Em um açougue perto da estação de trem de Pokrovsk, Oksana, a comerciante, diz que não acha que conseguiria partir. “Tenho dois cachorros e estou alimentando todos os cachorros daqui, tenho meu trabalho, minha mãe que tem mais de 80 anos e mal consegue andar, não posso sair”, disse ela à CNN.
“Claro que as autoridades estão nos pedindo para sair, mas para onde podemos ir? Não temos amigos ou familiares com quem possamos ficar, e ninguém quer alugar um apartamento para pessoas com animais”, ela disse.
Oksana, de 47 anos, e várias outras mulheres na loja disseram que se sentem abandonadas. Donbass, a área que abrange as regiões de Donetsk e Luhansk, sempre foi culturalmente diferente do resto do país, sua economia movida pela mineração e pela indústria pesada. Florescendo antes dos eventos de 2014, a região sofreu um impacto quando a guerra começou.

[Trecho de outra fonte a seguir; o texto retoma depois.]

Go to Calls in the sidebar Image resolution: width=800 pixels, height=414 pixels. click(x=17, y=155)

Muitos ucranianos culparam as pessoas na região de Donbass pela guerra – especialmente porque alguns moradores locais inicialmente receberam os separatistas pró-russos com alegria.
“Nós só estávamos unidos quando era Kiev. Kiev está chorando – o país inteiro está chorando. Quando Donbass está sendo bombardeada, e nós estamos sendo bombardeados há muito tempo, não há nenhuma palavra sobre uma Ucrânia unida”, ela disse.

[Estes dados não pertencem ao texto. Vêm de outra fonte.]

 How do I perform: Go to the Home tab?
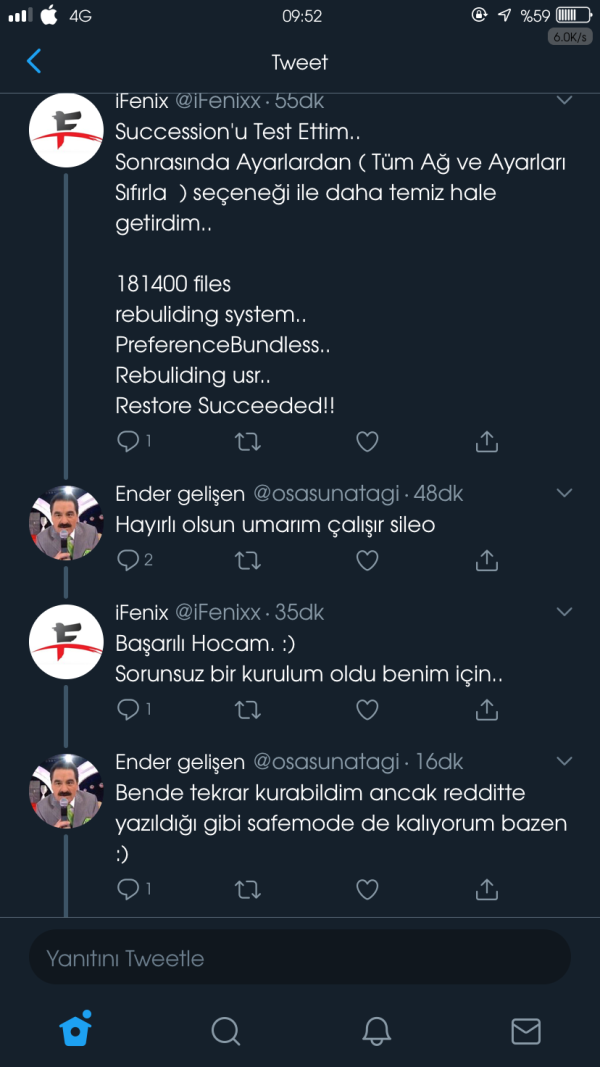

Como a maioria das pessoas em Donbass, Oksana fala russo – outra coisa que a diferencia dos ucranianos ocidentais.
“Eles dizem que é a língua de Putin. Eu sou ucraniana e falo russo, é a minha língua e eu a falo, embora eu também entenda ucraniano”, disse Oksana, acrescentando que não consegue imaginar deixar Pokrovsk, seu lar há 25 anos.
Sentados em um banco cercados por malas e bagagens, Halyna e Olexey disseram que não tinham escolha. Não sair não era uma opção.
“Não há energia, não há água, o gás foi desligado há muito tempo. Houve explosões em todos os lugares, tudo foi destruído”, disse Olexey, enquanto esperava um carro para buscá-los.
Eles estão determinados a voltar. Estão indo para a Itália para se juntar à filha, que mora lá desde 2022. Eles não veem a neta há mais de dois anos e temem que ela não os entenda, pois agora frequenta uma escola italiana. Halyna disse que está ansiosa para ver sua filha e neta novamente, é claro, mas é categoricamente contra viver na Itália para sempre.
“Eu não quero viver na Itália. Eu quero viver no país em que nasci. Quero viver aqui, na minha casa, na Ucrânia”, disse Halyna. “Eu não sei italiano, não sei inglês, quando chegarmos lá, não vou conseguir ir a lugar nenhum sem a minha filha. Eu não quero isso”, acrescentou Olexey.
Na manhã seguinte, apenas 24 horas após fugir de casa, Olexey e Halyna estavam perdidos em Dnipro. Acostumados à vida em uma cidade pequena, o casal tentava navegar pela cidade grande, procurando um caixa eletrônico.
Eles estavam lutando para aceitar sua nova realidade. Agora, eles são refugiados.